Considérant qu'il résulte de l'ensemble de ce qui précède que la SOCIETE DES CINEMAS HUEZ CHAMROUSSE n'est pas fondée à demander l'annulation de l'ordonnance attaquée ;

Sur les conclusions tendant à l'application des dispositions de l'article L. 761-1 du code de justice administrative :

Considérant que ces dispositions font obstacle à ce que soit mise à la charge de la commune d'Huez-en-Oisans, qui dans la présente instance n'est pas la partie perdante, la somme que demande la SOCIETE DES CINEMAS HUEZ CHAMROUSSE au titre des frais exposés par elle et non compris dans les dépens ; qu'il n'y a pas lieu, dans les circonstances de l'espèce, de mettre à la charge de cette société la somme que demande la commune d'Huez-en-Oisans au titre des mêmes dispositions ;


D E C I D E :

--------------

Article 1er : Il n'y a pas lieu de statuer sur les conclusions de la requête de la SOCIETE DES CINEMAS HUEZ CHAMROUSSE tendant à ce qu'il soit sursis à l'exécution de l'ordonnance du 27 octobre 2004 du juge des référés du tribunal administratif de Grenoble.

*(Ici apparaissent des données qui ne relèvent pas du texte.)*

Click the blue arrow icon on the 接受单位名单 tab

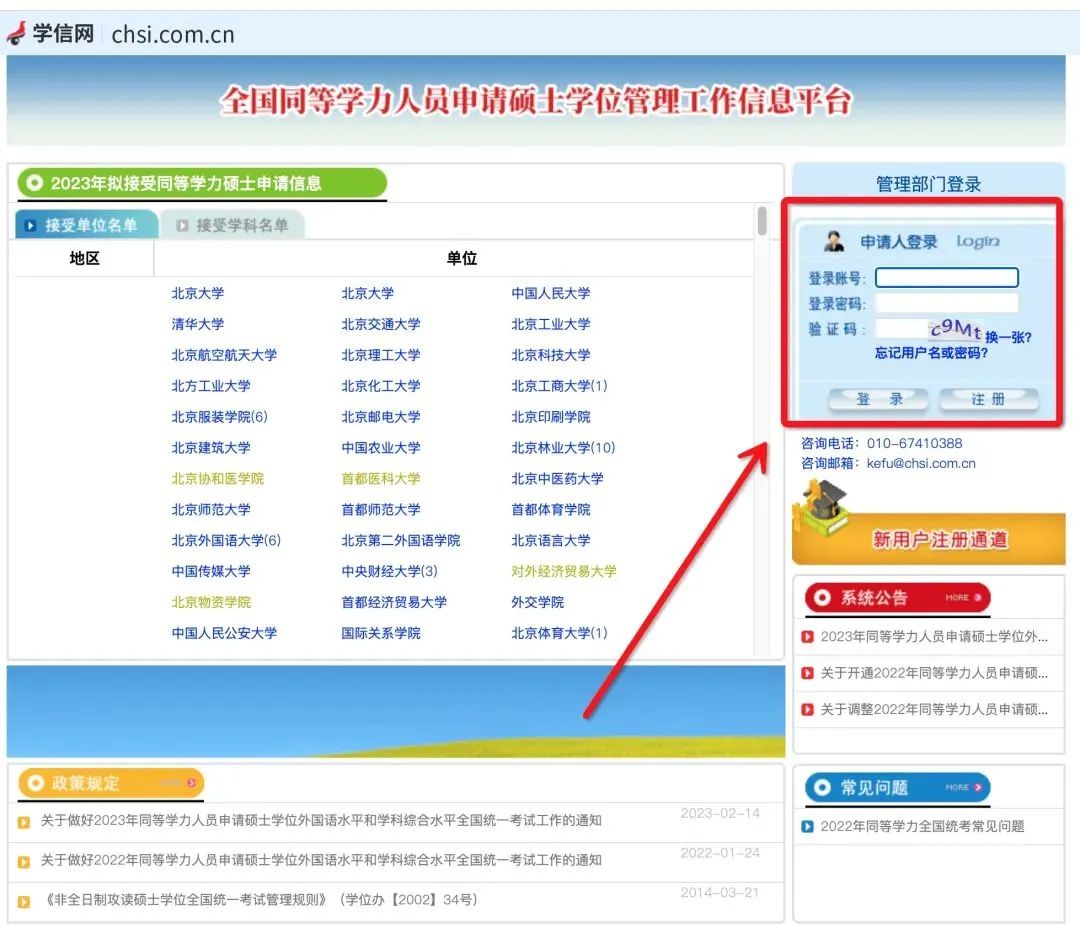click(31, 225)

Article 2 : La requête de la SOCIETE DES CINEMAS HUEZ CHAMROUSSE tendant à l'annulation de l'ordonnance attaquée est rejetée.

Article 3 : Les conclusions présentées par la commune d'Huez-en-Oisans au titre des dispositions de l'article L. 761-1 du code de justice administrative sont rejetées.

Article 4 : La présente décision sera notifiée à la SOCIETE DES CINEMAS HUEZ CHAMROUSSE et à la commune d'Huez-en-Oisans.